Incense shovel with cross
The Lydians and their World
(2010)
Cat. 222
- Date
- 5th to 7th c, Late Roman
- Museum
- Manisa, Archaeological and Ethnographic Museum, 4419
- Museum Inventory No.
- 4419
- Sardis or Museum Inv. No.
- M58.038
- Material
- Bronze/Copper Alloy
- Object Type
- Metalwork
- Metalwork Type
- Liturgical Object
- Site
- Sardis
- Sector
- HoB
- Trench
- HoB
- B-Grid Coordinates
- floor *97.29
- Description
- Rectangular bronze scoop, with socket on back for a handle. On the sides are two dolphins with arching tails attached to the scoop by rods round in section. Rising from the tails of the dolphins is an arch framing a cross, forming the back of the scoop. Scoop, arch, and cross are decorated with small dotted circles. Height 0.085 m, length 0.140 m, diameter of socket 0.028 m.
- Comments
- Dolphins were a favorite theme of artists throughout antiquity, and may have been seen as a kind of fish with a symbolic connection with Christianity; the dotted circles were thought to have protective properties in later Roman times.

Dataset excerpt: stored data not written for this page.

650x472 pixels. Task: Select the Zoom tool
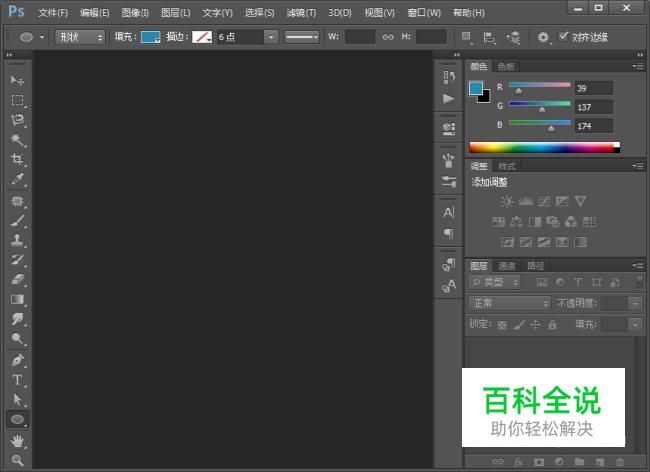click(17, 460)
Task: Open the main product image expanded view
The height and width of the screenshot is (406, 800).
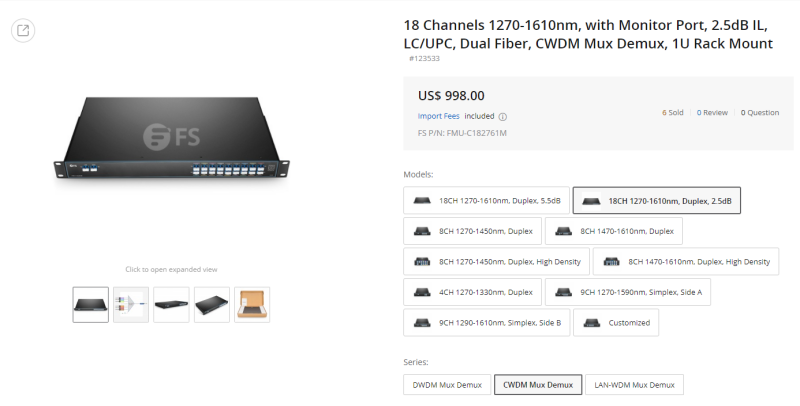Action: 171,138
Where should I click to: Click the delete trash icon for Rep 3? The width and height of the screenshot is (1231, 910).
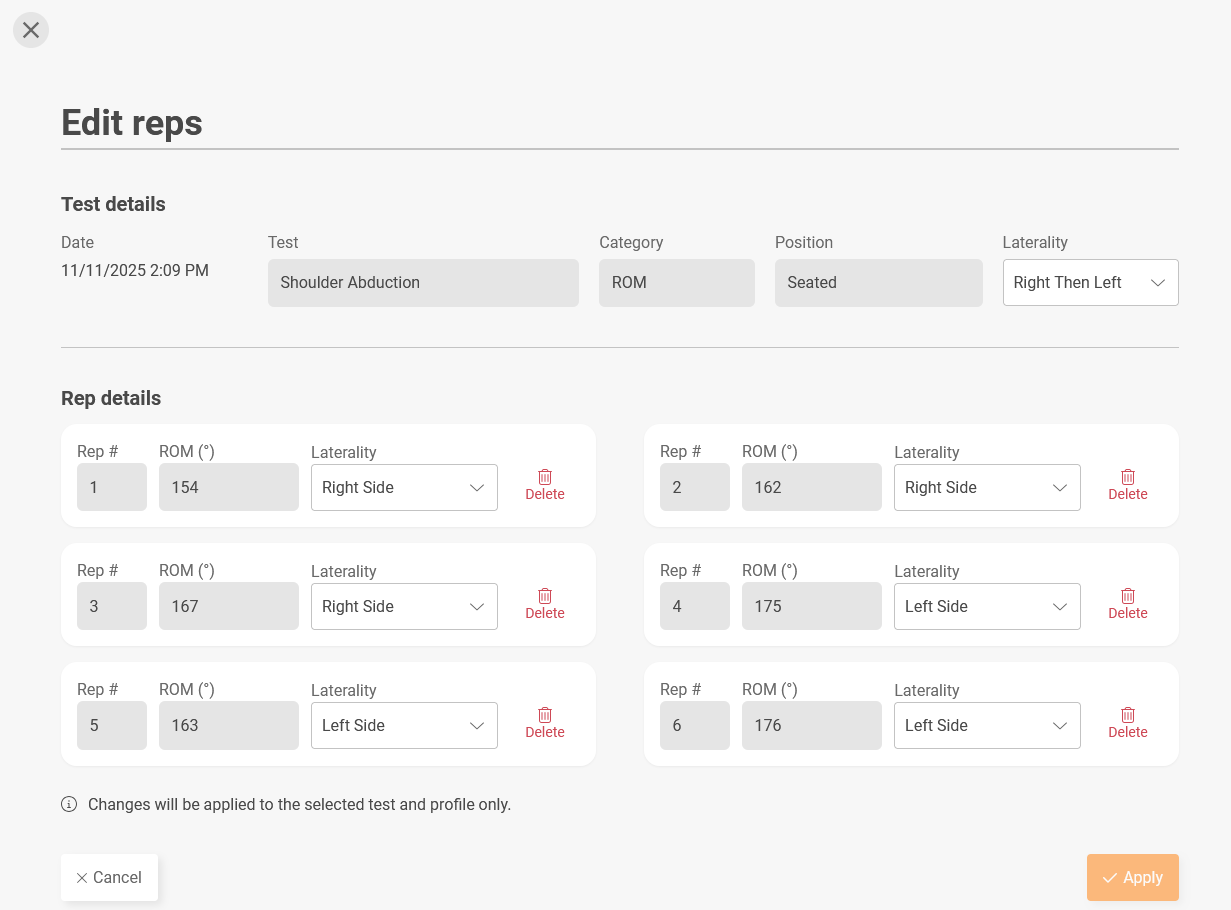[x=545, y=596]
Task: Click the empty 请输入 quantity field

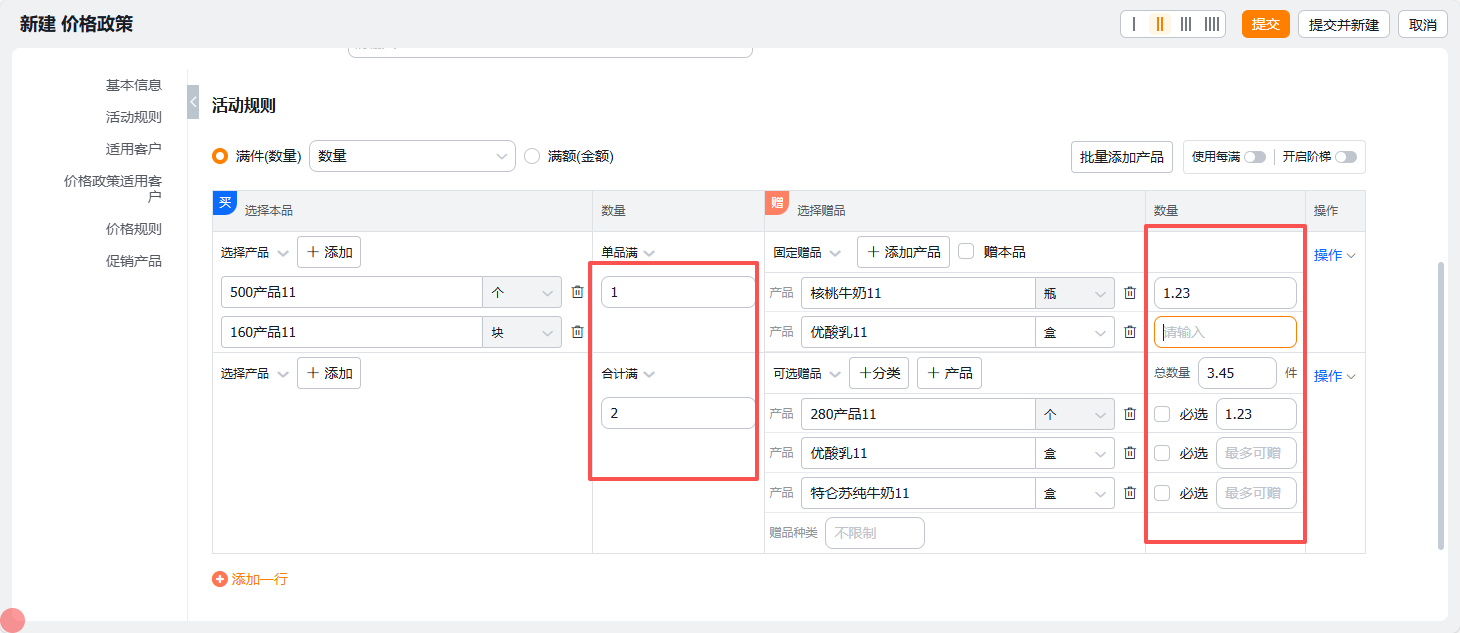Action: click(1224, 331)
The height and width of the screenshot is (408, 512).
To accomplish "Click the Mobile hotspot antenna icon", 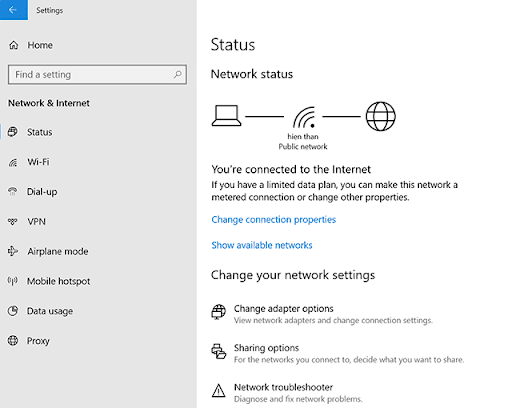I will click(x=13, y=281).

The incense shovel was discovered in a room with two bronze incense burners, and could have been used in the home or elsewhere for special liturgical purposes. Found in the first year of renewed excavations at Sardis in 1958, this and other bronze objects found in this late-Roman house gave a name to this excavation sector, the “House of Bronzes” or “HoB.” Deeper excavation in this sector recovered many of the Lydian objects in this exhibition.
- See Also
- Greenewalt, “Introduction”.
- Bibliography
- Hanfmann 1959, 22-24, fig. 11; Waldbaum 1983, no. 588.